Reconstruct an image from visibilities with an objective and L-BFGS:

from pyralysis.reconstruction import Image
from pyralysis.optimization import ObjectiveFunction
from pyralysis.optimization.terms import ChiSquared, L1Norm
from pyralysis.optimization.optimizer import LBFGS
from pyralysis.measurement import ModelVisibility

# Create initial image (e.g. empty sky model)
image = Image.empty(imsize=(512, 512), cellsize=0.001)  # adjust to your case

# Build model visibility from dataset and image
model_visibility = ModelVisibility(dataset=noisy_dataset, image=image)

# Objective: data fidelity + simple L1 regularization
terms = [
    ChiSquared(model_visibility=model_visibility, penalization_factor=1.0),
    L1Norm(penalization_factor=0.01),
]
objective = ObjectiveFunction(term_list=terms, image=image, persist_gradient=True)

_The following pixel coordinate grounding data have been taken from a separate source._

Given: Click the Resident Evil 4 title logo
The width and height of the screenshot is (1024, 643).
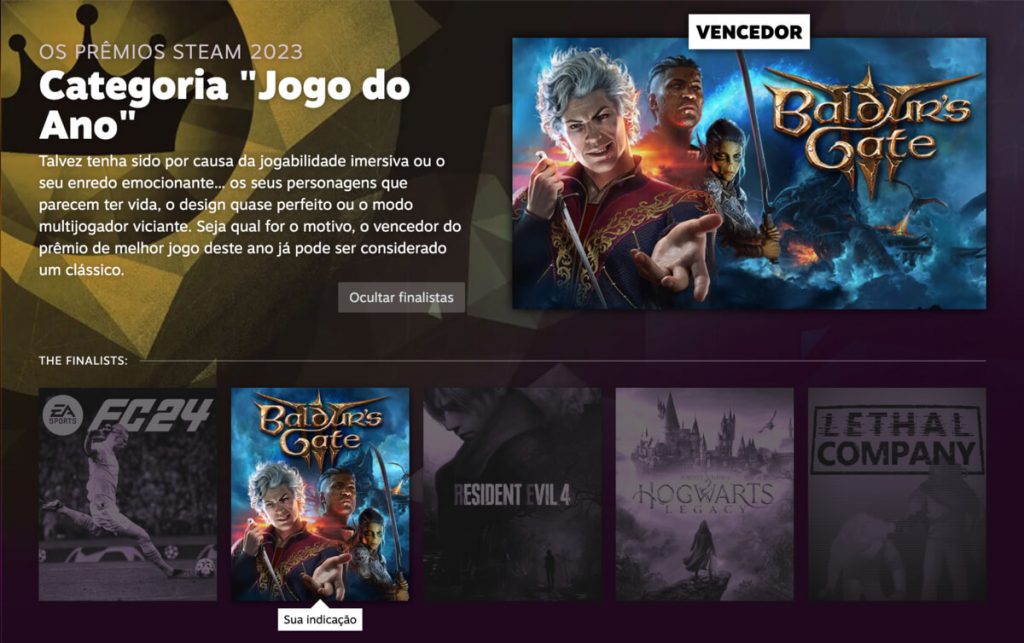Looking at the screenshot, I should click(x=512, y=495).
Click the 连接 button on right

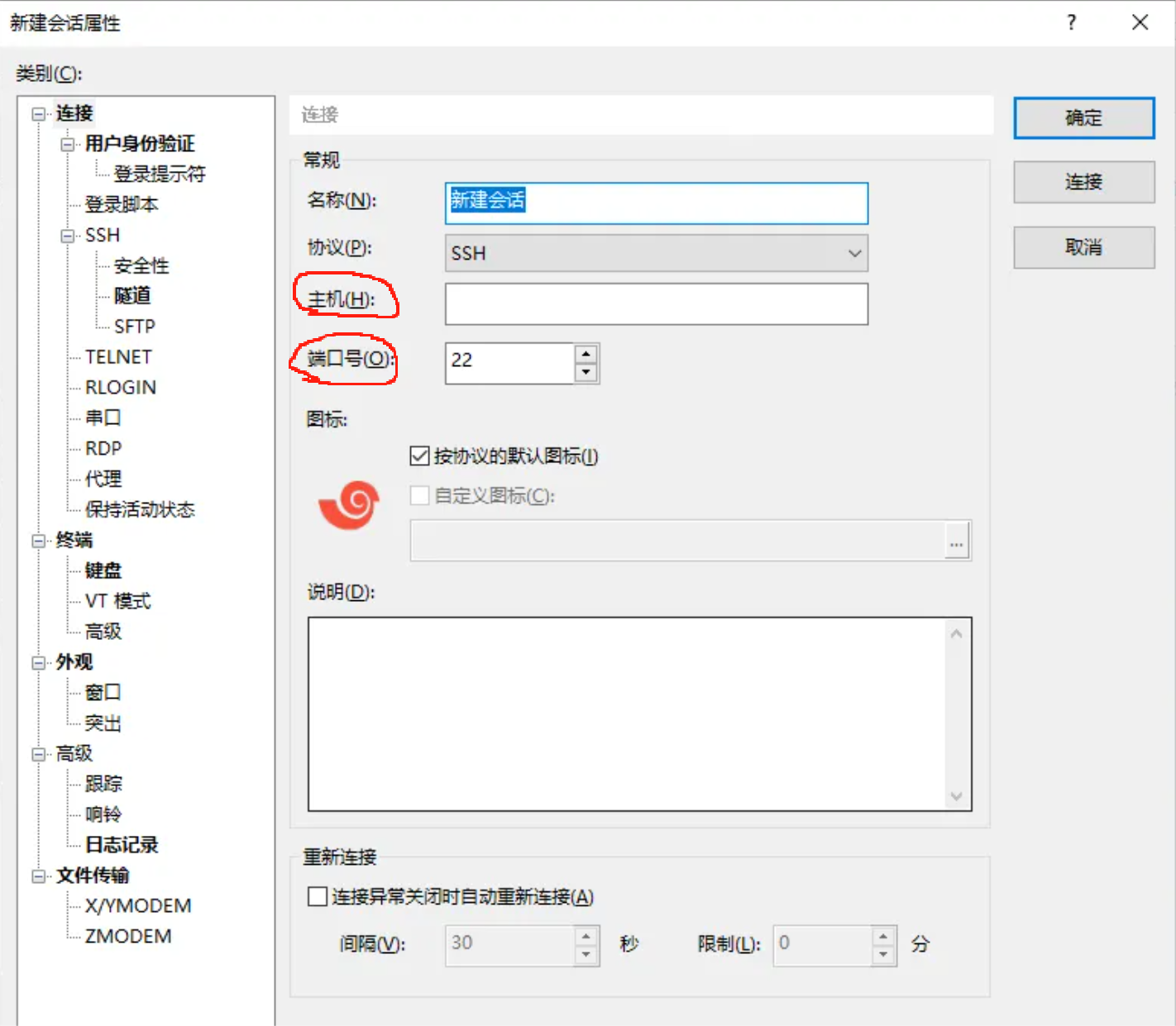(x=1083, y=182)
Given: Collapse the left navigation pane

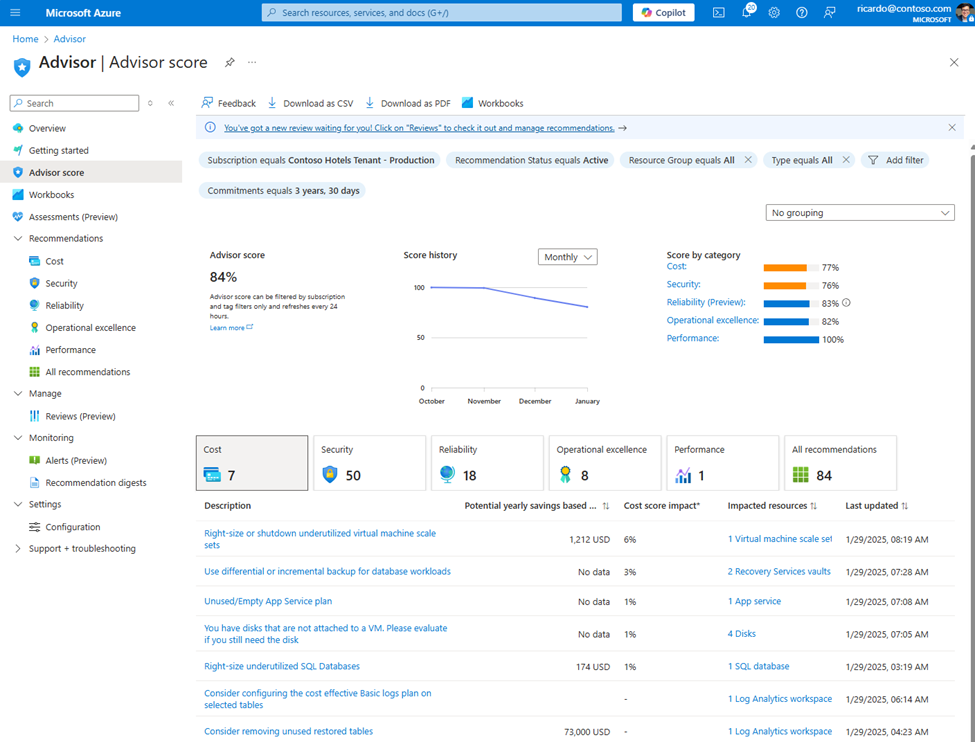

optimizer = LBFGS(objective_function=objective, parameter=image)
reconstructed_image = optimizer.optimize()

Deeper reading:


Examples in this repository

Location What you will find
examples/notebooks/ Jupyter notebooks
examples/scripts/*_components.py Explicit class composition
examples/scripts/*_pipeline.py Pipeline-style orchestration

Paired scripts include dirtymapper, optimization, and simulation (components vs pipeline variants).


Learn more

Topic Link
User guide and tutorials pyralysis.readthedocs.io
Binder (JupyterLab, no install) Launch Binder
Pipelines and distributed Dask pipelines_distributed
API reference api/index
Data model and measurement operator data_model
Versioning policy versioning

Contributing and development

Resource Link
Contribution guide CONTRIBUTING.md
Changelog CHANGELOG.md
New issue Open an issue
Issue tracker GitLab issues
Testing and QA Testing docs
Versioning and releases Versioning

Pull requests and bug reports are welcome. If you are unsure where to start, open an issue and we can point you to the right part of the codebase.


Citation and license

If Pyralysis supports your research, a citation is appreciated:

@software{carcamo2021pyralysis,
  author = {Miguel Cárcamo},
  title = {Pyralysis: A Python framework for radio interferometric imaging and simulation},
  year = {2021},
  url = {https://gitlab.com/clirai/pyralysis},
  note = {https://pyralysis.readthedocs.io/}
}

Pyralysis is distributed under the GNU General Public License v3.0; see the LICENSE file in this repository.